Brian Sorrelle 1961 – 2013

Me, Andrea, and Brian circa 2003 in Winchendon

When I was a young boy my Grandfather gave me, what turned out to be, very valuable information.

“Son, you can tell a lot about a man by his handshake.”

When I first met Brian Sorrelle, he extended his hand, looked me right in the eye, and gave me a firm and solid handshake.  Of course that was followed by “Hey Bud” in his very deep and resounding voice.  I had already met Andrea and to be quite honest, they were visually quite different.

Brian being so tall, and Andrea being so petite.
Brian’s aforementioned deep voice and Andrea’s songbird like chirping.
Brian was a blond, Andrea was dark haired…They were so different, but was struck at how much in love they were and how they complimented each other so nicely.

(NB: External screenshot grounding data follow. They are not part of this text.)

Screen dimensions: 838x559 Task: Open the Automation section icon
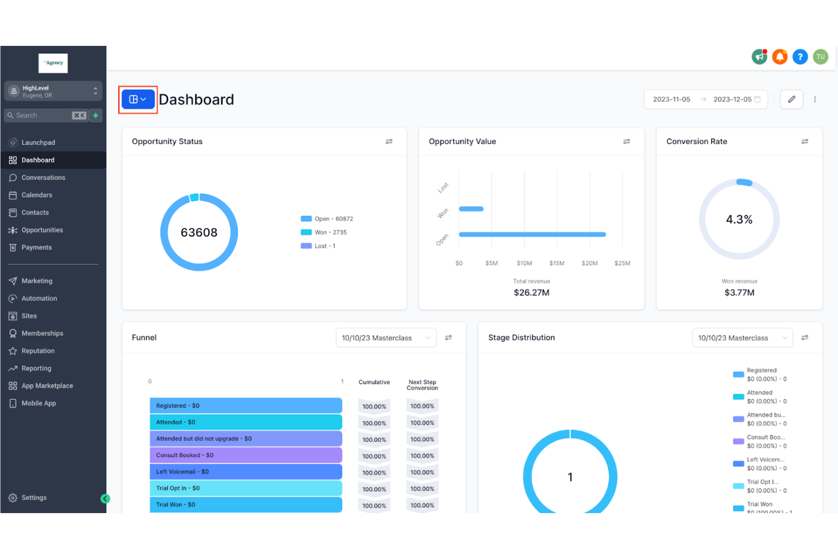click(13, 298)
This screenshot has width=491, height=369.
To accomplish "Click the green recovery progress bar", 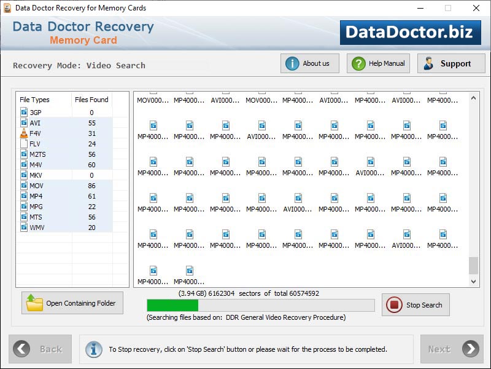I will click(172, 304).
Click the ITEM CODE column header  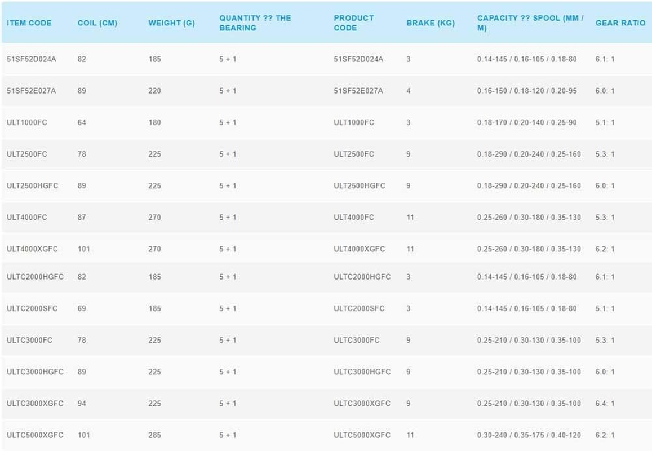click(29, 23)
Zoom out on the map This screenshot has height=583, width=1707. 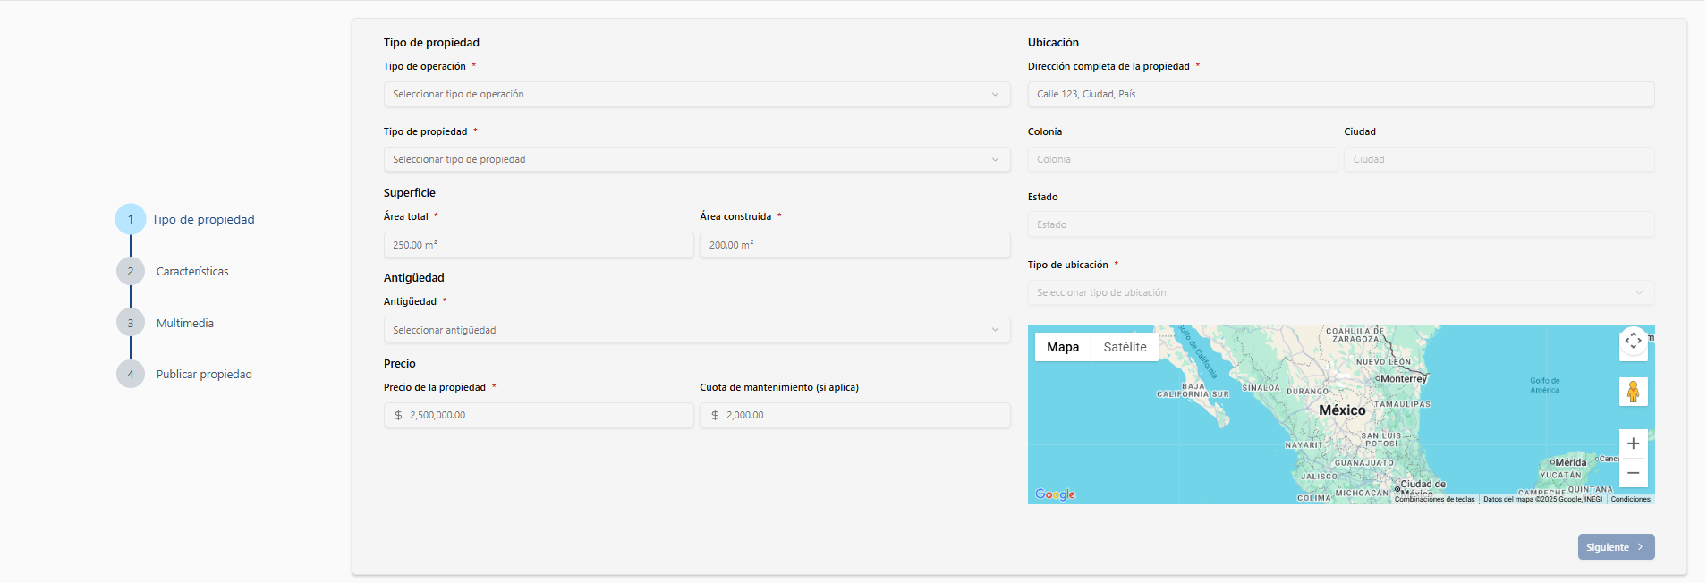(x=1633, y=473)
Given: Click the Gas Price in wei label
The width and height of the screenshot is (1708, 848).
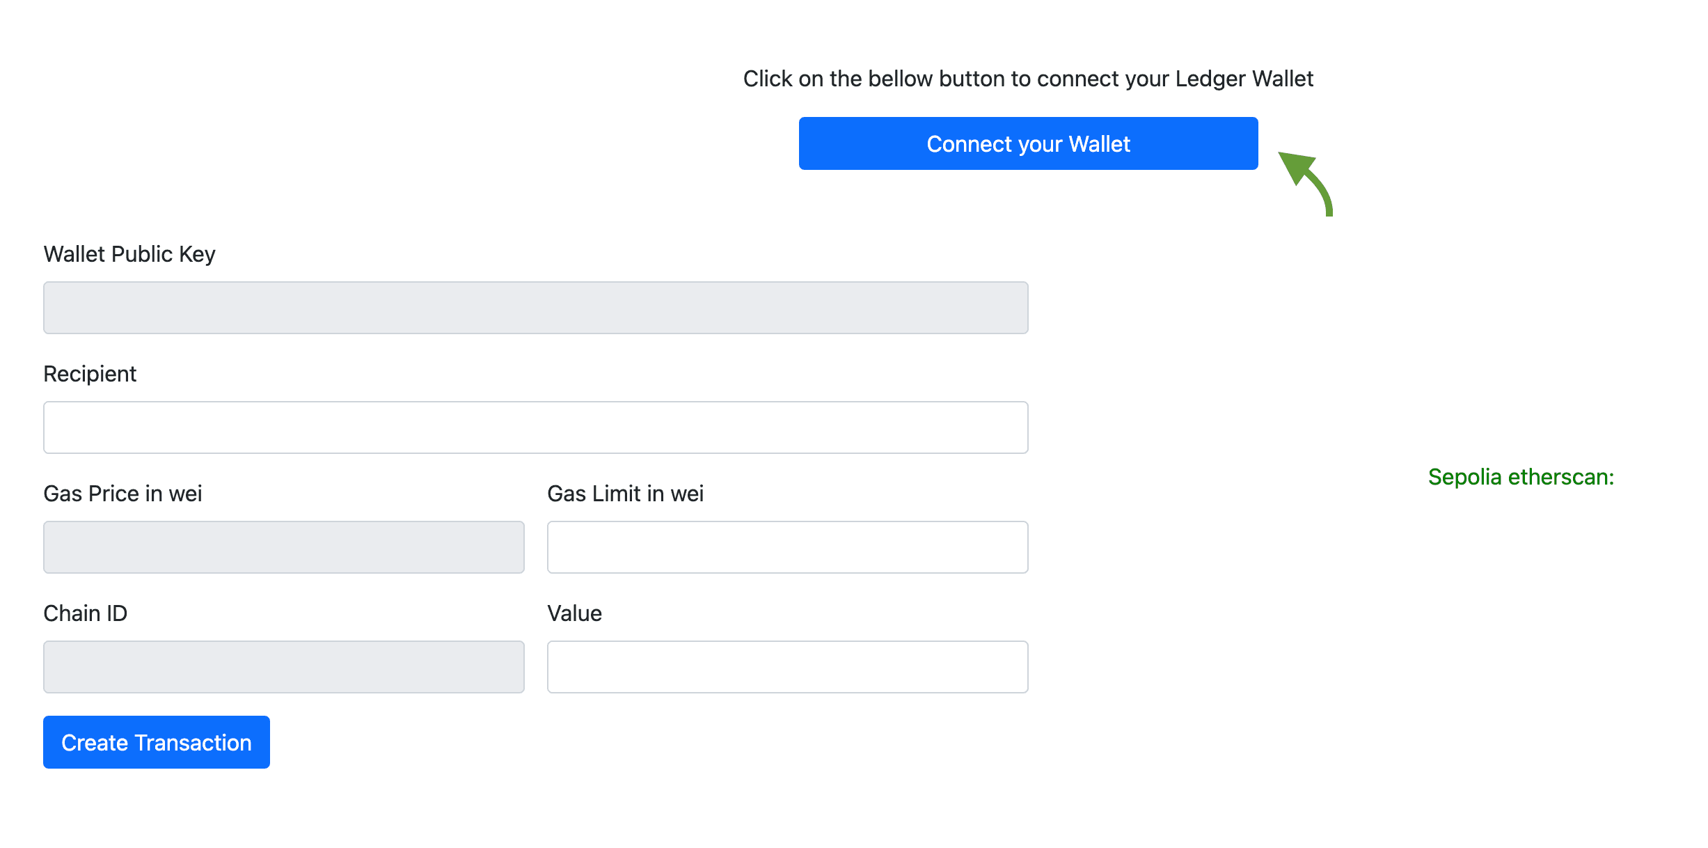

They actually lived in an apartment above Jim’s and my apartment/computer repair storefront.  Those were some very lean times for Jim and me.  We were doing everything we could to scrape by and putting all of our money back into the business.  Knowing that, Brian would scavenge his work sites for suitable counters, doors, or anything that could be formed or re-formed into something useful.  He and Andrea would spend weekends down in our shop, working to help us improve our lives…simply for the cost of our company.

We all became fast friends and during the next few years we would go through a lot together, the four of us…as friends and what I liked to refer to as our “pot luck family.”

I recall how excited all of us were when we bought, and Brian installed, our new washer and dryer.  We had all been using the laundromat down the street and I’m sure I don’t have to go into why having our own W/D was great.  The thing was…we didn’t really have a space for a washer/dryer setup.  That didn’t faze Brian one bit!  He was welding copper pipes into our living room…we got those suckers up and running in no time.

Brian was never afraid to try and make something with his hands.  If he could touch it he could figure it out, and that’s an amazing gift many don’t have…I know that I don’t have it!  He always encouraged us to try stuff, and when we did… he’d invariably fix it for us, whether it was a salvaged wall mounted shelving, or a dutch door – we could count on him.  Of course, this wasn’t a one way street…Brian and Andrea had the best running computers in the county, but it was the least we could do.

With his hands he transformed our computer workshop into a legitimate storefront that attracted business.


One of the lessons I learned from Brian was how to be a better partner to a woman.  That sounds weird, but I’m referring to his patience, his thoughtfulness, and his constant desire to make Andrea happy, which in turn made him happy.  Life is never easy and things could always be better, but for Brian you would never know it.  It was great to see a positive example of a man, not afraid to be happy with his life.  Everything, for him, came down to family.

Speaking of family, I remember when Brian told me that he and Andrea were pregnant with Juliette.  He was obviously excited, but also a bit apprehensive because times were tight, he was a bit older than the average Dad, and it was something completely new.  But to see him, over the course of their pregnancy, evolving, planning for the baby and caring for Andrea… it was inspiring.  Getting Juliette’s room finished was a priority for him…it was funny to see this macho guy standing with his tool belt on, in the middle of a pink room painting flowers on a built-in shelf he made.

It was several years later, after I had met my lovely wife that we found out we were pregnant.  I was obviously excited, but also a bit apprehensive because times were tight, I was a bit older than the average Dad, and it was something completely new to me…but not to Brian.  He went out of his way to make himself available whenever I needed to talk.  His council and friendship were really a benefit to me during that time and I was, and still am, appreciative of the time he shared with me.  He would repeatedly use words and phrases like, “Slow down,” “Enjoy your time,” and “make this count.”  I’m still taking this advice, and it’s among the best advice I’ve ever received.

It was a joy to see how happy he was with his family, and in turn, equally joyful to see how much they loved and counted on him.

The last time I saw Brian was when my basement flooded.   It’s funny, because it never entered my head that he and I wouldn’t see him again.  However, when we left I looked him in the eye and let him know how much I appreciated his help.  We shook hands firmly and he drove off.

Brian was with his younger children in his last moments, and for that I’m thankful.  I’ll miss you Bud.